İtalya ile Türkiye arasındaki ilişkiler tarihi bir sürece dayanıyor.
Aslında İtalyan Ticaret Odası’nın tarihi 1900 yılına kadar uzanıyor.
Dönemin İzmir İtalya Konsolosu Baron Acton ve Baron Aliotti başkanlıklarında kuruluyor.
Yaklaşık bir asır sonra 1994’te Türk ve İtalyan işadamları, Akdeniz’in bu iki önemli ülkesi arasındaki ilişkileri ve yatırımları canlandırmak için tekrar bir araya geliyorlar.
Odanın 1900 yılında kuruluşundan sonra kapanışı ise Trablusgarp Savaşı sırasında oluyor.
İzmir’in geçmişteki canlı hayatını, ekonomisini bu örnekler çok iyi anlatıyor.
Bizde olsa her maç tatil edilir
ATLETICO Madrid ile Real Madrid arasındaki maçı izlediniz mi?
Ben izledim.
Real Madrid öne geçtikten sonra oyunculardan bazıları sevinç gösterisini biraz aşınca sahaya birkaç yabancı madde geldi.
Maçın hakemi hemen anons yaptırdı, bir süre sonra da oyuncuları içeri davet etti.
Tekrarlıyorum.
Bizdeki gibi sahaya yığınla atılan yabancı maddeden söz etmiyorum, birkaç çakmaktan bahsediyorum.
Başkanlar sakince olanları izledi.
Atletico Madrid’in deneyimli teknik direktörü Simeone, seyircinin yanına gitti, onlarla konuştu.
Hepsi bu kadar…
Türkiye’de futbol rayından çıkmış durumda.
Bu hakemler bizde olsa her maçı tatil ederler.
Tabii bizim hakemler bizde verdikleri kararları İspanya’da verseler neler olur ben de bilemiyorum.
Ama şunu biliyorum.
Bizler maça eğlenmek, vakit geçirmek, tuttuğumuz takımları desteklemek için gidiyoruz.
Bu standartlar ve bu kalite bize ne zaman gelecek merak ediyorum.
Evet, Körfez kokuyor
UZUN yıllardır bu koku kentte yoktu.
Hatta Körfez’in bu halini hatırlayanlar çok sık bize soruyordu.
“O eskidendi” deyip, geçiştiriyorduk.
Ama o koku yeniden geldi.
Hem de kentin her yerinden hissedilmeye başlandı.

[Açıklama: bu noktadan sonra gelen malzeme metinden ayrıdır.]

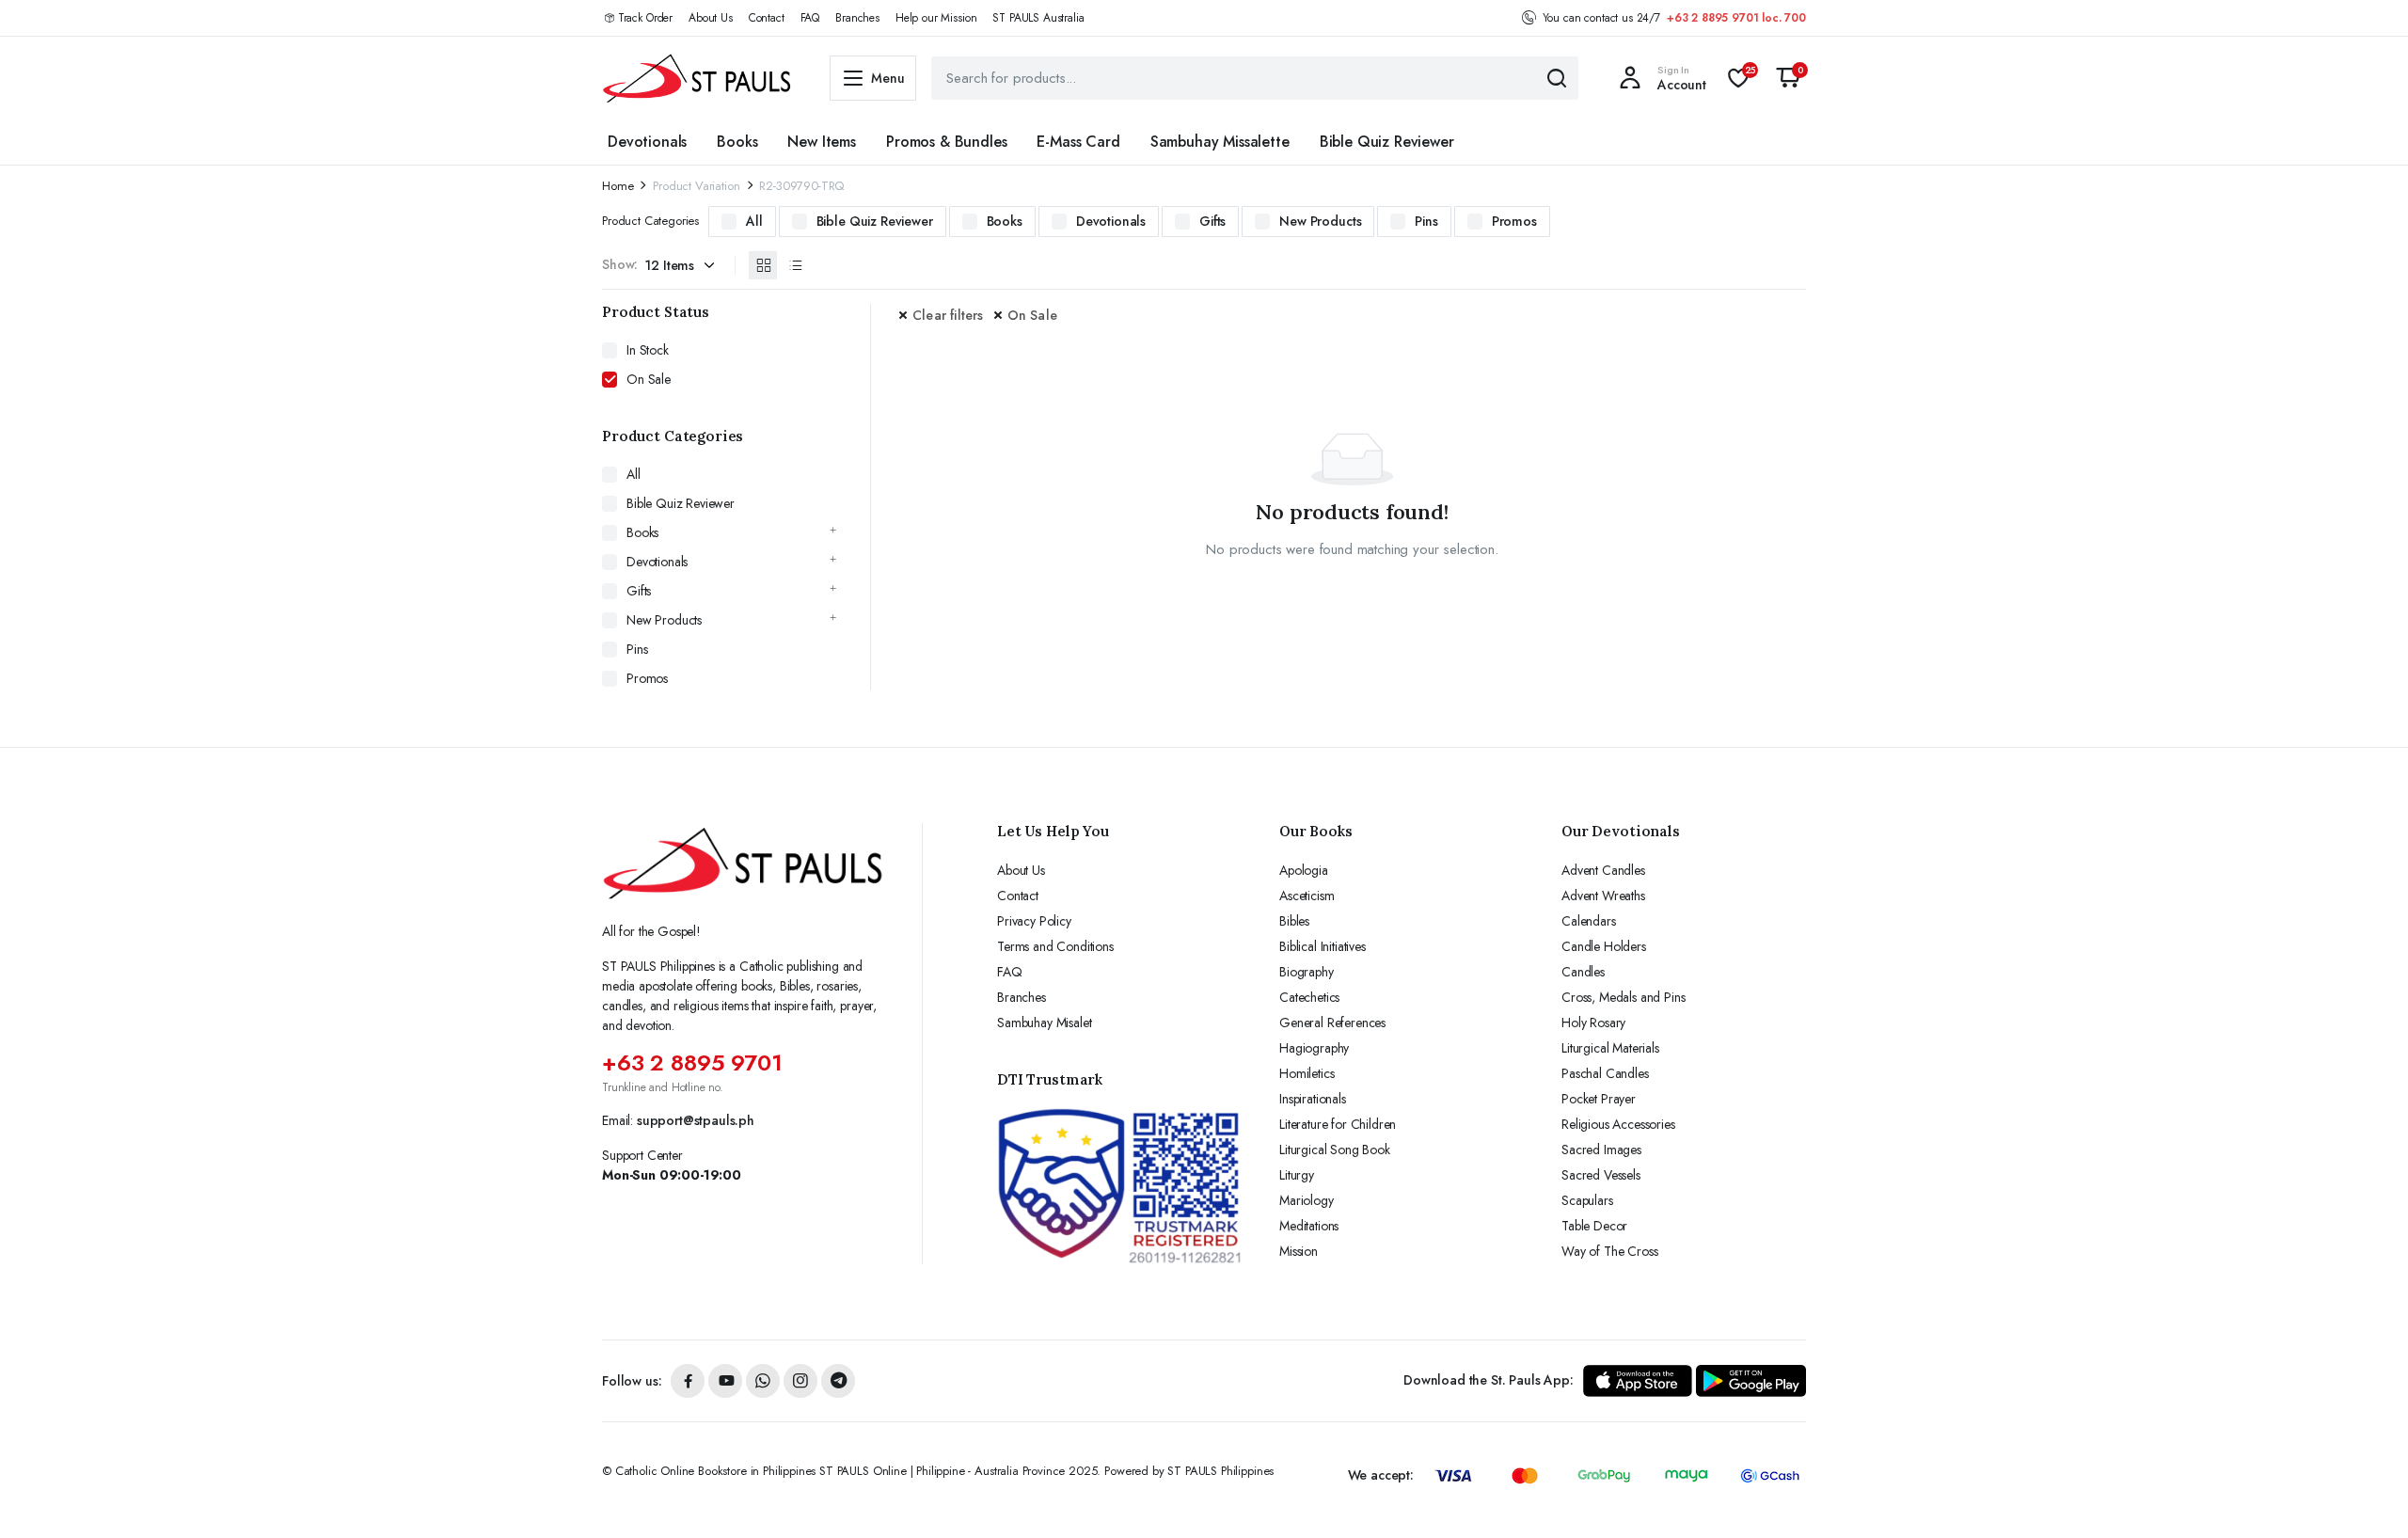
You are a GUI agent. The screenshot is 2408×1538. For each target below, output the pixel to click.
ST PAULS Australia (1038, 17)
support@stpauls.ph (695, 1120)
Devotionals (647, 141)
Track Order (645, 17)
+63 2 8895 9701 (692, 1062)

Büyük Kanal Projesi yeniden gözden geçirilmeli.
Arıtmalar teknolojik olarak güncellenmeli.
Denetimler daha sık yapılmalı.
Altyapı için devlet ve yerel yönetimler bir araya gelmeli.
Ve daha önemlisi bu meselenin sadece İzmir’in değil, Ege’nin problemi olduğu bir kez daha görülmeli.
Çünkü Gediz’in getirdikleri de İzmir Körfezi’ne geliyor.
Hem limanı hem Körfez’i düşünerek adımlar atalım.